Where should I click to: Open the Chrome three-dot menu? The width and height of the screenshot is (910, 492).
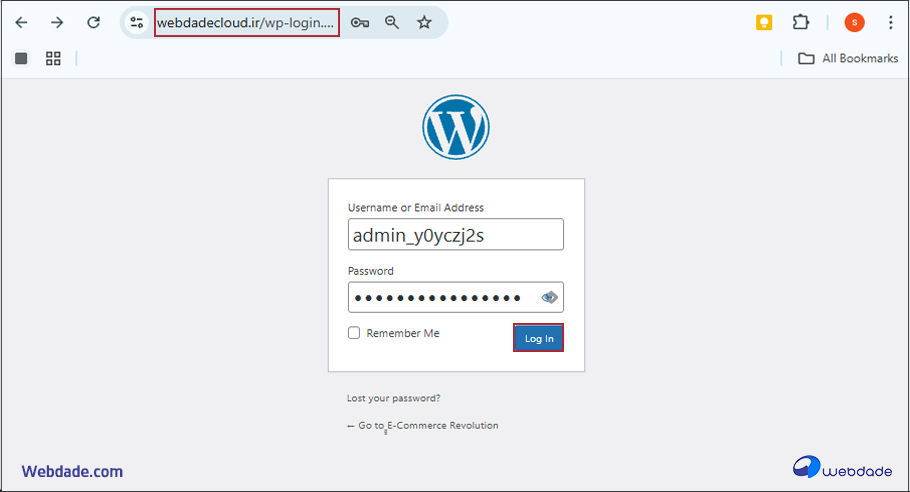pyautogui.click(x=890, y=22)
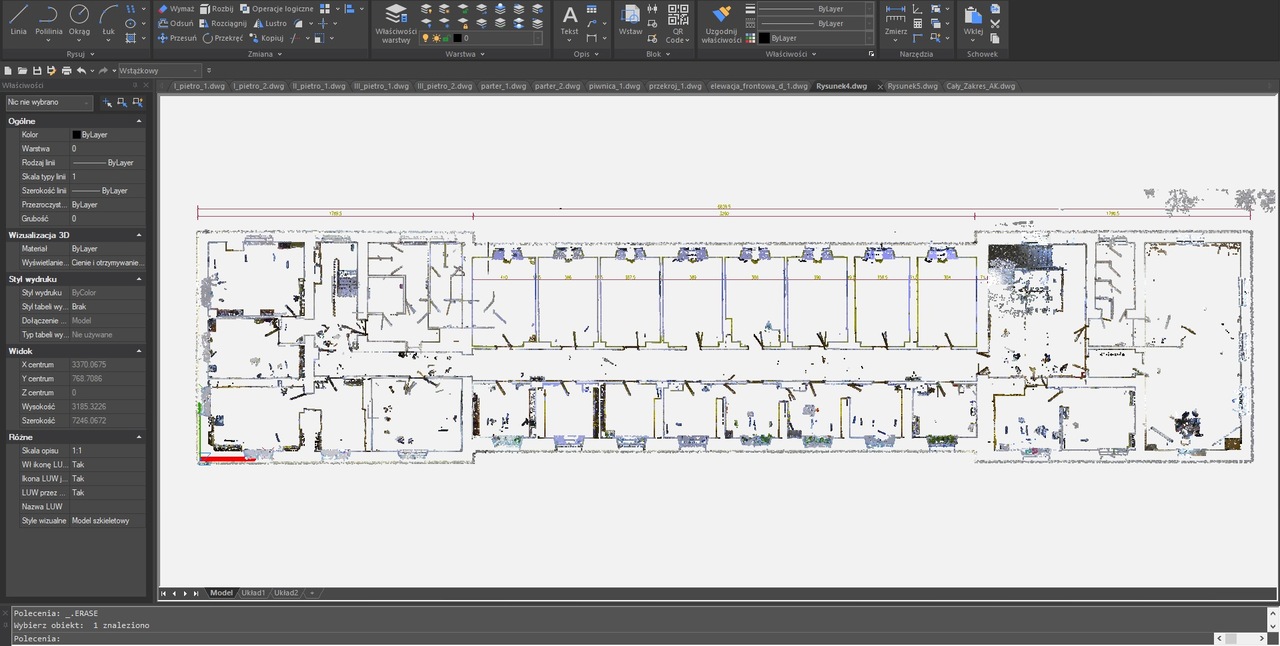Choose the Lustro mirror tool
The height and width of the screenshot is (646, 1280).
pyautogui.click(x=269, y=23)
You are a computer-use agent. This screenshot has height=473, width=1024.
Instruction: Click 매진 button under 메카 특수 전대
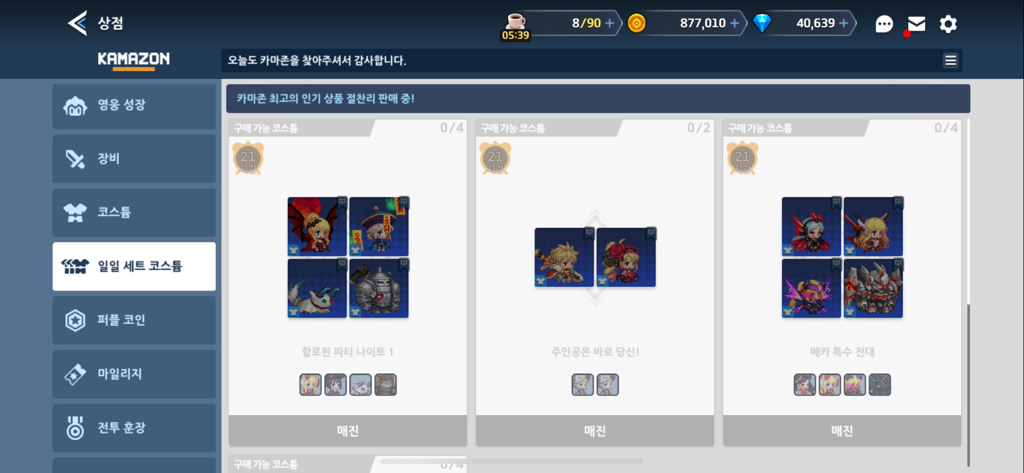point(842,431)
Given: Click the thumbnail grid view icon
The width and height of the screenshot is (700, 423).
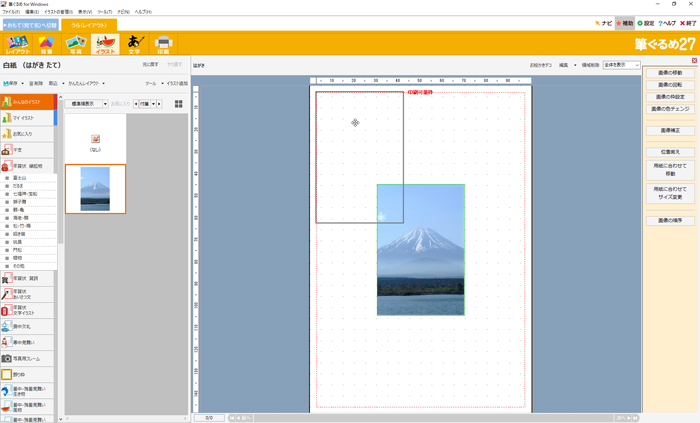Looking at the screenshot, I should point(179,103).
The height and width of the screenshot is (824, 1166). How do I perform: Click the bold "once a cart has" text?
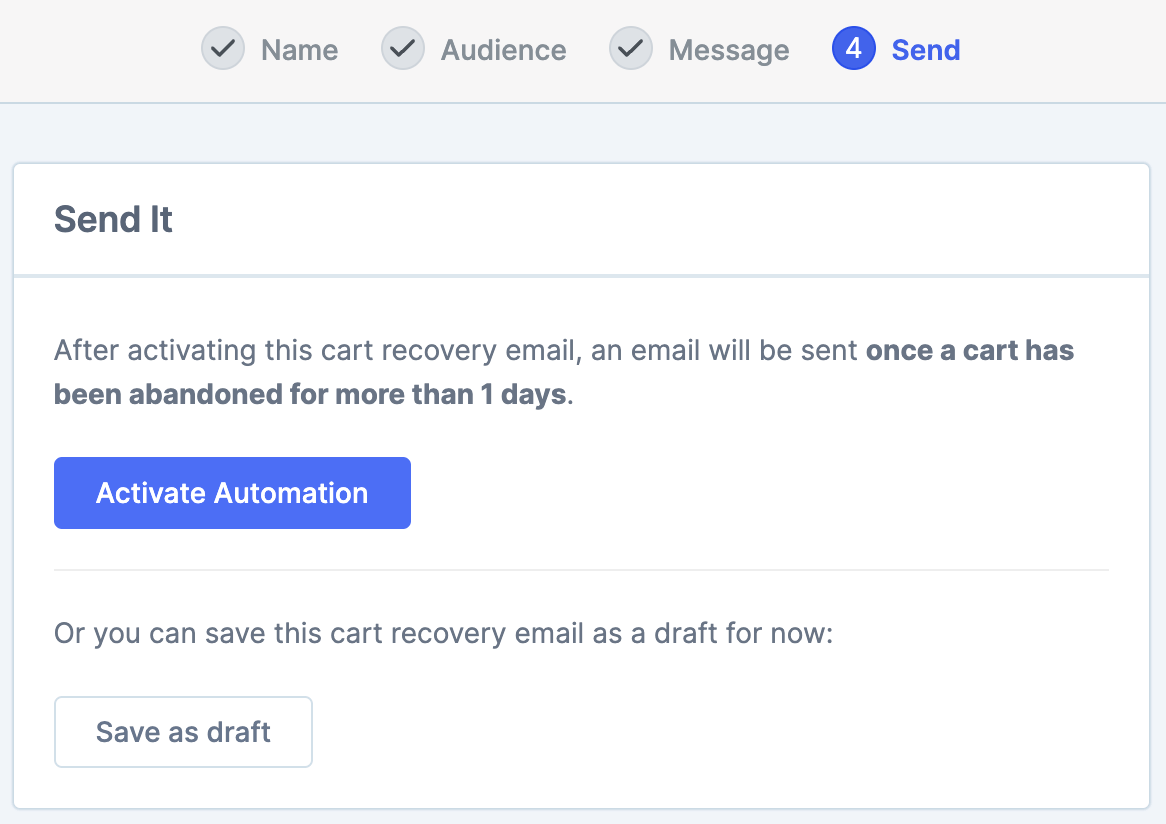click(969, 351)
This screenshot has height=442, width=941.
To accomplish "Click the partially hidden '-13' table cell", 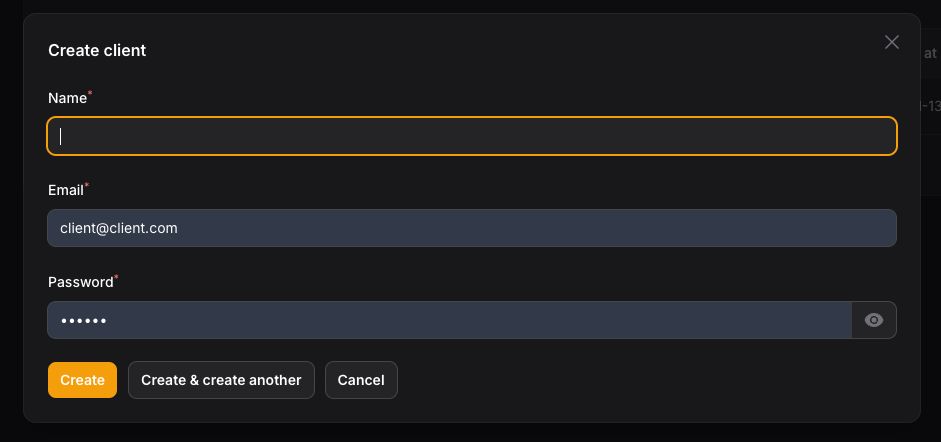I will (x=931, y=106).
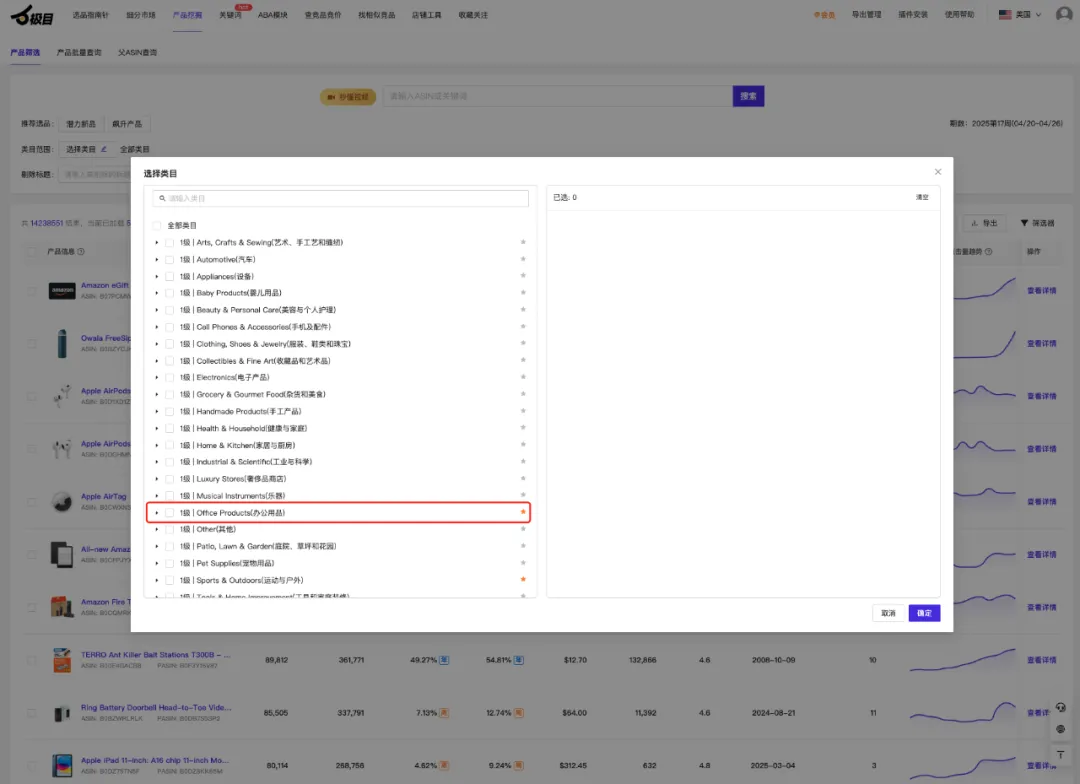Switch to the 产品批量查询 tab

tap(79, 52)
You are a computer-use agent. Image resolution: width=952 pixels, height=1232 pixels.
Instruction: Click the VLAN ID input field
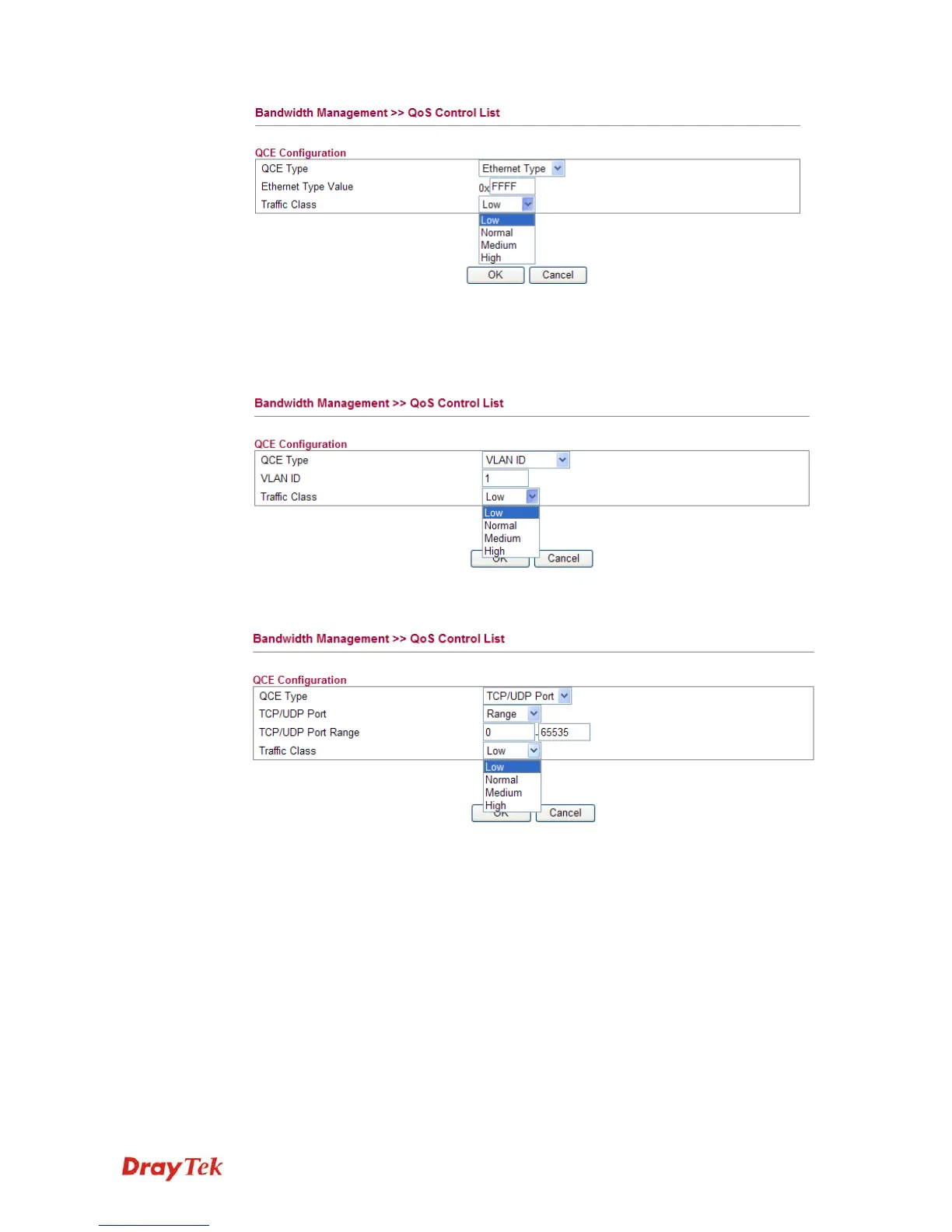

● ● ● ● ●

### EXERCISE PROMPT
A complete answer gives every line of the data that includes "This".

### YOUR SOLUTION
You are a computer-use agent. This screenshot has height=473, width=1024.
This screenshot has height=442, width=941.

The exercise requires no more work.